Ann T. Moriarty, MD
Joel S. Bentz, MD
Teresa M. Darragh, MD
Cervical cancer screening in women less than 21 years of age has changed significantly with the introduction of the 2006 Consensus Guidelines for the Management of Women with Abnormal Cervical Screening Tests.1 Women who are 20 years or younger are considered “adolescents.” HPV testing is not indicated in these women, and any HPV results should be ignored in managing the patient. Additionally, unless a Pap test demonstrates HSIL, colposcopy is not recommended. It has proved difficult to disseminate the information and to assess adherence to the guidelines.
To address these issues, the American Society for Colposcopy and Cervical Pathology sponsored an intersociety Practice Improvement in Cervical Screening and Management (PICSM) Committee meeting in Bethesda, Md., at the National Institutes of Health. The primary goal of the June 19–20 PICSM symposium was to bring together 40 to 50 experts in the fields of adolescent medicine, cervical cancer prevention, and treatment of HPV-associated conditions of the cervix and vulva who would review the data supporting current screening and management recommendations for adolescents and young women and develop a communication strategy to promote their dissemination and better adoption. At the meeting, group leaders reviewed the evidence, participants identified gaps in knowledge, and this was followed by open floor and small group discussions.
At the meeting’s conclusion, the participants identified the following three key messages:
- Adolescent (women age 20 years and under) cervical cancer prevention programs should focus on preventing HPV infection through universal HPV vaccination.
- Screening should start at age 21. Screening of adolescents (age 20 and under) is potentially harmful because it can lead to unnecessary evaluation and treatment.
- It is important for adolescents to have access to family planning as well as assessment of and treatment for sexually transmitted infections other than HPV.
These key messages relate to the scientific data that indicate that human papillomavirus is ubiquitous in women at the onset of sexual activity and the incidence of squamous cell carcinoma in this age group is nonexistent. Squamous cervical cancer develops after persistence of HPV and over time. Over-screening in this population leads to overtreatment and potential harm. Most squamous intraepithelial pathology in this age group will regress; premature eradication by biopsy or conization may lead to complications of premature rupture of membranes in pregnancy, premature birth, and other fertility problems. Instead of screening for cancer, efforts should be focused on preventing cervical cancer through vaccination. Adolescent women still need health care during early sexual activity. Family planning, contraceptive advice, screening for Chlamydia or other sexually acquired infections, and prenatal care are all important to adolescents, who need to be seen by their health care providers.

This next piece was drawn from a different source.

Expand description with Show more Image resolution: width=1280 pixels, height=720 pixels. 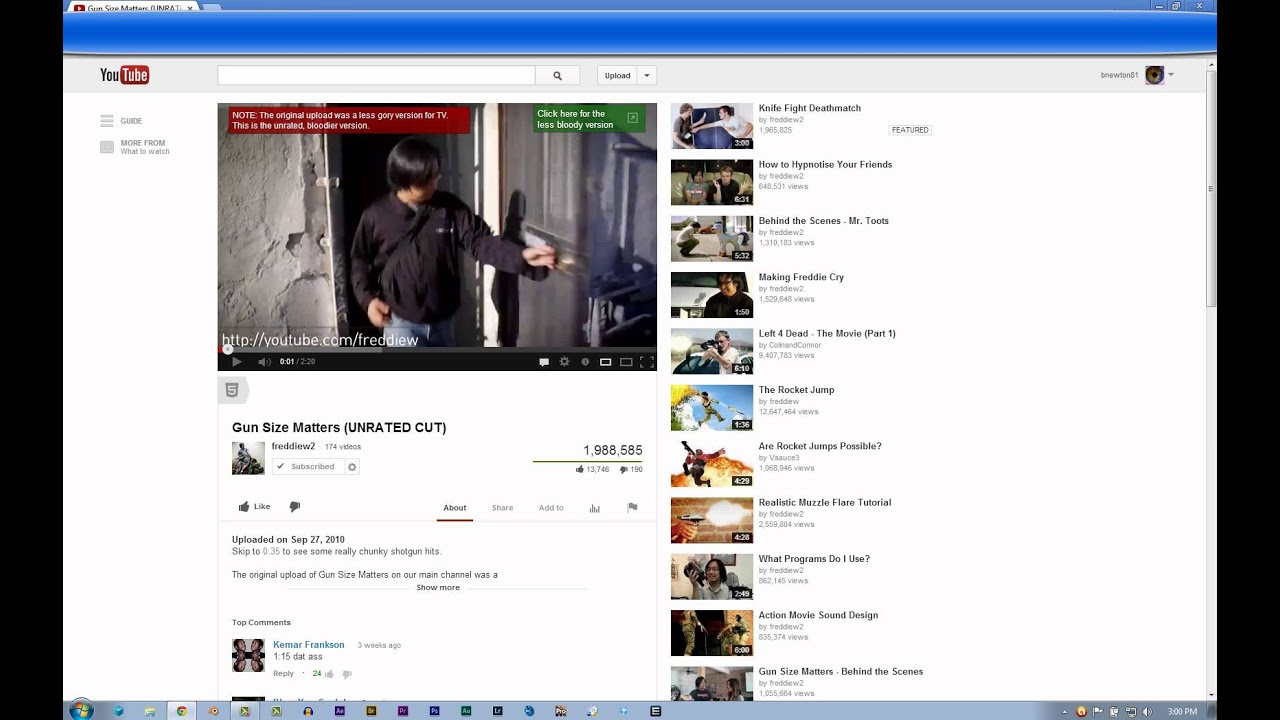(438, 588)
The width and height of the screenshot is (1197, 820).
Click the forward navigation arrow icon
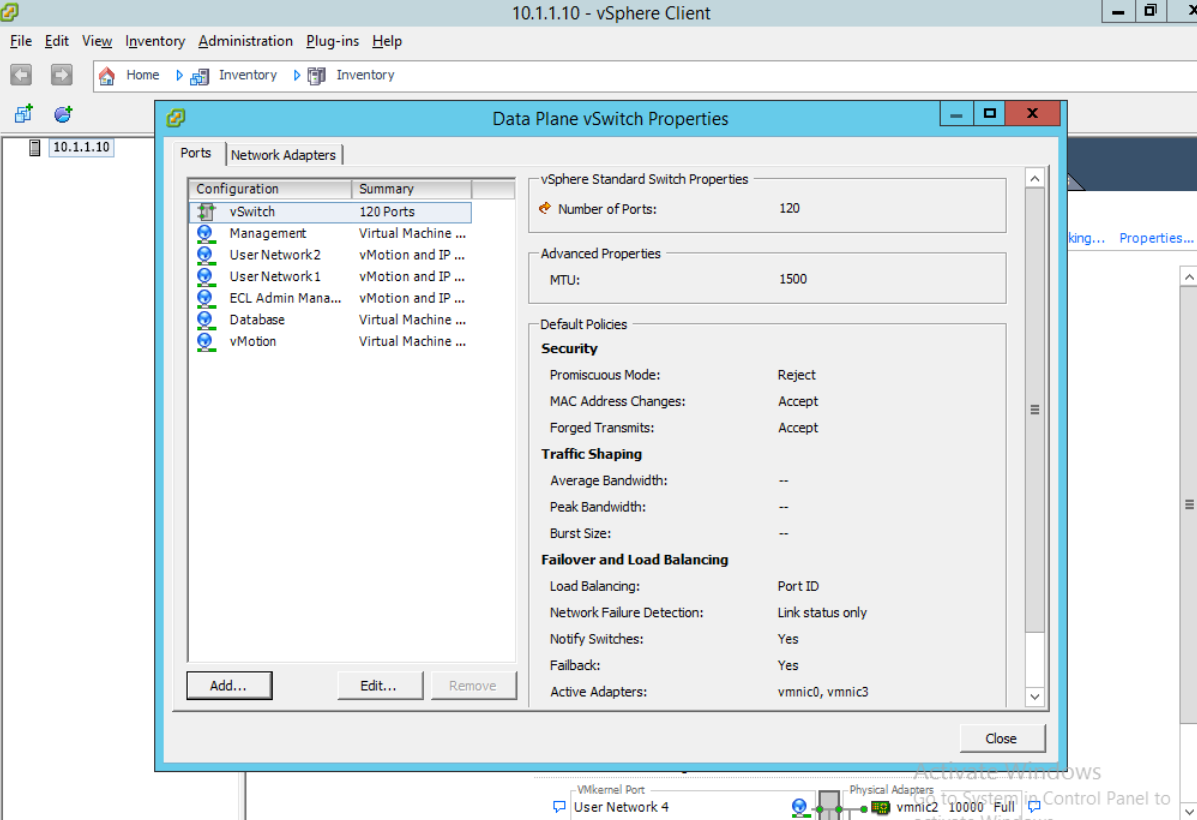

The purpose of the PICSM symposium was not to establish guidelines but to develop a strategy for disseminating those guidelines that are established based on the strength of scientific data. All of the participating organizations have been asked to bring the key messages home to their organizations and to develop a plan and a timeline specific for their organizations to disseminate the information. Pathologists will play a key role in disseminating information to and educating their clinical colleagues.
- Wright TC, Massad LS, Dunton CJ, et al. 2006 consensus guidelines for the management of women with abnormal cervical screening tests. J Lower Gen Tr Dis. 2007;11:201–222.
Dr. Moriarty is vice chair, and Drs. Bentz and Darragh are members, of the CAP Cytopathology Committee. Dr. Moriarty is in the Department of Pathology, AmeriPath Indiana, Indianapolis. Dr. Bentz is with Laboratory Medicine Consultants Ltd., Las Vegas. Dr. Darragh is at the University of California San Francisco Mount Zion Medical Center.
Dr. Bentz attended the symposium as the CAP liaison. Dr. Moriarty attended as ASC liaison.